Paradoxical lesions, plasticity and active inference

Abstract

Paradoxical lesions are secondary brain lesions that ameliorate functional deficits caused by the initial insult. This effect has been explained in several ways; particularly by the reduction of functional inhibition, or by increases in the excitatory-to-inhibitory synaptic balance within perilesional tissue. In this article, we simulate how and when a modification of the excitatory-inhibitory balance triggers the reversal of a functional deficit caused by a primary lesion. For this, we introduce in-silico lesions to an active inference model of auditory word repetition. The first in-silico lesion simulated damage to the extrinsic (between regions) connectivity causing a functional deficit that did not fully resolve over 100 trials of a word repetition task. The second lesion was implemented in the intrinsic (within region) connectivity, compromising the model's ability to rebalance excitatory-inhibitory connections during learning. We found that when the second lesion was mild, there was an increase in experience-dependent plasticity that enhanced performance relative to a single lesion. This paradoxical lesion effect disappeared when the second lesion was more severe because plasticity-related changes were disproportionately amplified in the intrinsic connectivity, relative to lesioned extrinsic connections. Finally, this framework was used to predict the physiological correlates of paradoxical lesions. This formal approach provides new insights into the computational and neurophysiological mechanisms that allow some patients to recover after large or multiple lesions.

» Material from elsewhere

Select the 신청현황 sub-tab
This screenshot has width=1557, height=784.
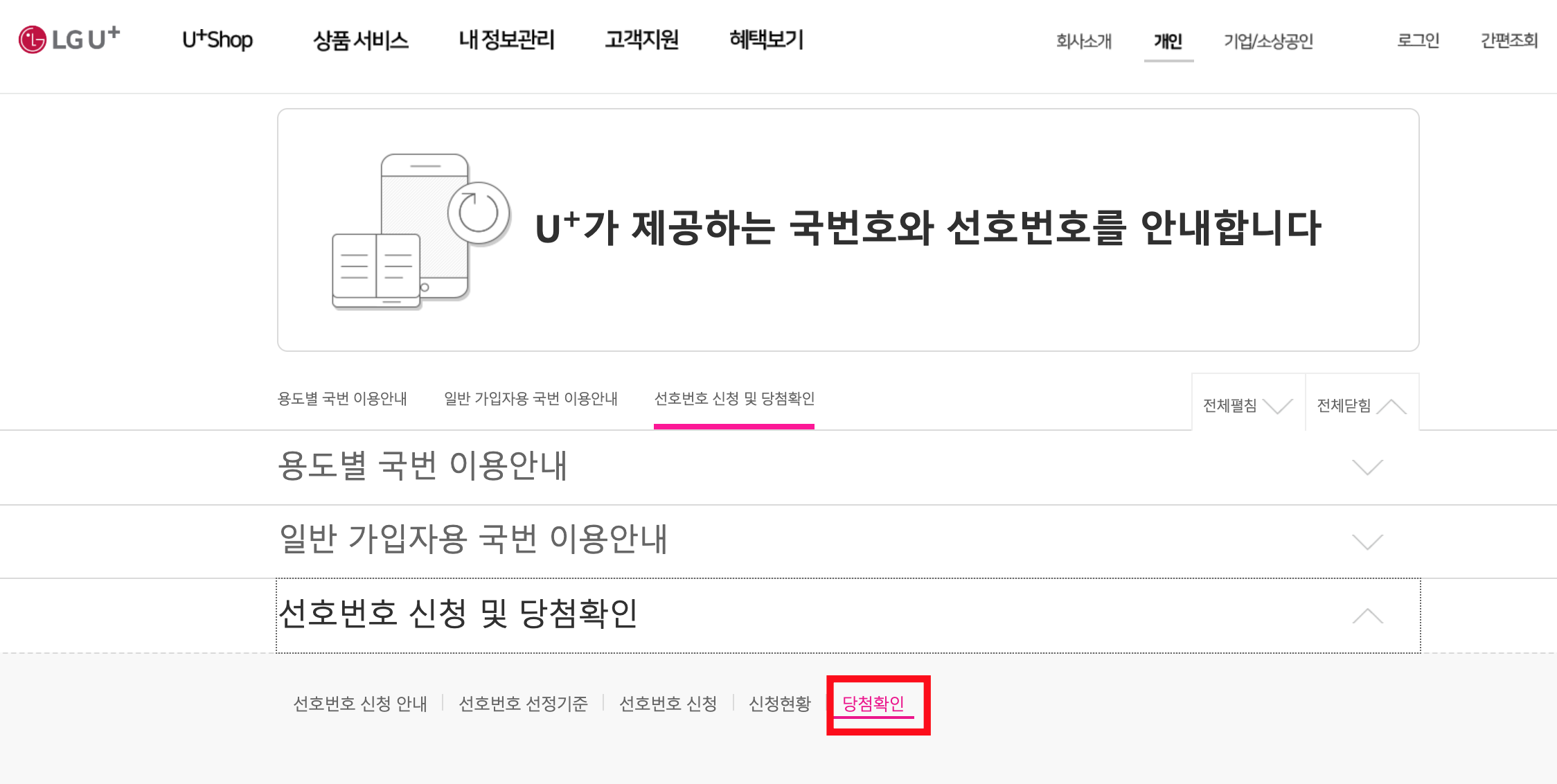tap(779, 704)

Keywords: active inference; learning; paradoxical lesions; plasticity; structure–function relationship.

Graphical Abstract

Figure 1

Proportion correct. The line plot shows the stimulated (mean) proportion of correct responses for each model across the 100 trials, with 95% confidence interval. The x-axis is the trial number and the y-axis is the correct number of responses (%). Blue line reports the control model, black line reports the model with single lesion, green line reports the model with dual lesion no. 1 (severe dual lesion) and magenta line reports the model with dual lesion no. 2 (mild dual lesion). The vertical black dashed line represents when the first lesion was introduced (1st trial), and the vertical grey dashed line represents when the second lesion was introduced (20th trial) to the model.

Figure 2

Measuring plasticity in extrinsic (likelihood) connections A— the first lesion location. (A) Plots plasticity in the first lesion location, for each model across 100 trials, with 95% confidence intervals and (B) shows the gradients (rate of change) for the plasticity-related changes for the lesioned models over 10 trials to ensure smoothing out of any noise. (A) The x-axis is the trial number and the y-axis represents the KL-divergence (measured in nats) between initial and current distribution. Blue line reports the control model, black line reports the model with single lesion, green line reports dual lesion model no. 1 (with the severe dual lesion), magenta line reports dual lesion model no. 2 (with the mild dual lesion). The vertical black dashed line indicates when the first lesion was introduced (1st trial), and the vertical grey dashed line indicates when the second lesion was introduced (20th trial). (B) The x-axis is the trial number and the y-axis represents the gradient for all lesioned models.

Figure 3

Measuring plasticity in intrinsic (prior transition) connections B—the second lesion location. This figure uses the same format as previous figure: (A) plots plasticity in the second lesion location, for each model across 100 trials, with 95% confidence intervals and (B) shows the gradients (rate of change) for the plasticity-related changes for the lesioned models. (A) The x-axis is the trial number and the y-axis represents the KL-divergence (measured in nats) between initial and current distribution. (B) The x-axis is the trial number and the y-axis represents the gradient for the dual lesioned models.

Figure 4

Simulated local field potentials. These plots show the simulated local field potentials for each model for a target word across the 100 trials (x-axis). These are plotted after bandpass filtering between 4 and 32 Hz (Friston et al., 2017a). This is calculated from membrane depolarization (i.e. post-synaptic potential) gradients computed using the inputs from other neurons. The blue shows the trajectory of evoked responses over arbitrary units (y-axis), where positive indicates excitatory responses and negative indicates inhibitory responses. The top row presents the control model, the second row shows the single lesion model and the last two rows show the dual lesion models. Each plot represents a single instantiation of the simulated models.